CTU Upholds Ordino's Revised Urban Plan Against Landowners' Appeal
The ruling validates restrictions on building small plots and private green zones, prioritizing general interest despite claims of eroded property rights and reduced land values.
Key Points
- CTU rejected appeal by Ordino landowners and APTA, upholding POUP approved in Nov 2024.
- Plan bars building on plots <2,500 sqm outside cores and designates unbuildable green zones.
- Landowners decry property rights violation, plan individual court challenges.
- Separate approval merges plots on 20-ha Any de la Part for concentrated development.
The Technical Urbanism Commission (CTU) has dismissed an appeal by a group of Ordino landowners against the parish's revised Urban Planning and Development Plan (POUP), upholding the document as serving the general interest with no detected irregularities.

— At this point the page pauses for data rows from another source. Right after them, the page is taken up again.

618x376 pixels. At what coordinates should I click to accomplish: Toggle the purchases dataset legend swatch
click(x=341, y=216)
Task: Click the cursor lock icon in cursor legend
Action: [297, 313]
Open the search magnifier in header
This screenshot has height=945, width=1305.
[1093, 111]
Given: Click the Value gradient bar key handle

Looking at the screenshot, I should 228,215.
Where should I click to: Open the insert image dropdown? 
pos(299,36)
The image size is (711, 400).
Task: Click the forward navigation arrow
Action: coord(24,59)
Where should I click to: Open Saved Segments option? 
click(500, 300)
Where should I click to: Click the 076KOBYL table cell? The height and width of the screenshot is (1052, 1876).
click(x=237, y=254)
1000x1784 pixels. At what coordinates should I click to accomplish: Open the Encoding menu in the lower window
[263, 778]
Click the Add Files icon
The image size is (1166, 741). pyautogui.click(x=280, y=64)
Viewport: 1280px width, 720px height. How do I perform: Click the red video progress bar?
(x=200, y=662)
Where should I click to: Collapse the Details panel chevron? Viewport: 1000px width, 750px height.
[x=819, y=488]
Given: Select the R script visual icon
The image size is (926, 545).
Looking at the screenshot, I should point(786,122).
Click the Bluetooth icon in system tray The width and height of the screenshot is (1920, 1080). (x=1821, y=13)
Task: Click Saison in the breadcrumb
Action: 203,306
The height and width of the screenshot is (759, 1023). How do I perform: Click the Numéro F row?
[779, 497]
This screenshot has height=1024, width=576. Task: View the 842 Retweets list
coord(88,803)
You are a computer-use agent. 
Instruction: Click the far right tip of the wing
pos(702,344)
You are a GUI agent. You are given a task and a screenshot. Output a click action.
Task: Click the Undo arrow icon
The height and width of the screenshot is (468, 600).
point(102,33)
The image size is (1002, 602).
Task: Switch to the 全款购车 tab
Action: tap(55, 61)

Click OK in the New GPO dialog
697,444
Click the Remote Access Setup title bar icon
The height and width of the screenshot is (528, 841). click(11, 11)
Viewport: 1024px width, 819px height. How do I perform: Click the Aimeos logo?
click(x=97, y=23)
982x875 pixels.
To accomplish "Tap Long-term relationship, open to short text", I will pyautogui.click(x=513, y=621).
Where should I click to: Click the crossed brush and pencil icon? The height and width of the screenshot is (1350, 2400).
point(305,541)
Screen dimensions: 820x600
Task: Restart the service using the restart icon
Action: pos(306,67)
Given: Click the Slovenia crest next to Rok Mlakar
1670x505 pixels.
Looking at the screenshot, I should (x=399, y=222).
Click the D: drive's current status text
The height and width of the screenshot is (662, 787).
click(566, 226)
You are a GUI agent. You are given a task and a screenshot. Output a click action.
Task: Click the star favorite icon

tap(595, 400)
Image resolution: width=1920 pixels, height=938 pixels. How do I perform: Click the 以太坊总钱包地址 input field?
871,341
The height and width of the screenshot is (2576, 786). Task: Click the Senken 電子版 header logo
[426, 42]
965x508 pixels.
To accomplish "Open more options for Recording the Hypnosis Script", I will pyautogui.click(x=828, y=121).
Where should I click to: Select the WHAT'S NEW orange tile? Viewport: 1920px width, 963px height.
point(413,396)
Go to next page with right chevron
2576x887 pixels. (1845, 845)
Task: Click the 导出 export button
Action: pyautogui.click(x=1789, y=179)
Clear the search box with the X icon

The plan received final approval in November 2024. Around 50 landowners, including members of the Andorran Landowners' Association (APTA), filed the joint administrative appeal a month later. They argued the revisions undermine legal certainty by reducing property values, particularly through rules barring construction on plots under 2,500 square metres outside urban cores—unless in precarious conditions—and designating private green zones that must remain unbuilt, even under private ownership. APTA president Josep Duró described these as an assault on private property rights protected by Article 27 of the Constitution, harming smallholders who cannot build family homes or secure mortgages on smaller parcels. He called for compensations or intermediate solutions, such as a 1,000-square-metre threshold, and criticised a lack of dialogue.
Ordino's senior councillor, Maria del Mar Coma, welcomed the CTU ruling as validation of the parish's work. "We feel vindicated. We've done our job well, and we're pleased the CTU sees it our way," she said. The process began in late 2023, drawing over 200 initial objections for reclassifying developable land, though some changes were later dropped.
Duró anticipates individual challenges at the Batllia court, potentially escalating to the Superior Court of Justice or European instances, as group appeals are not permitted there. He accused the CTU of overstepping into political judgments by deeming the POUP in the general interest and claimed Coma prejudged the outcome. The landowners' association plans a meeting next week to issue a public statement amid reported discontent.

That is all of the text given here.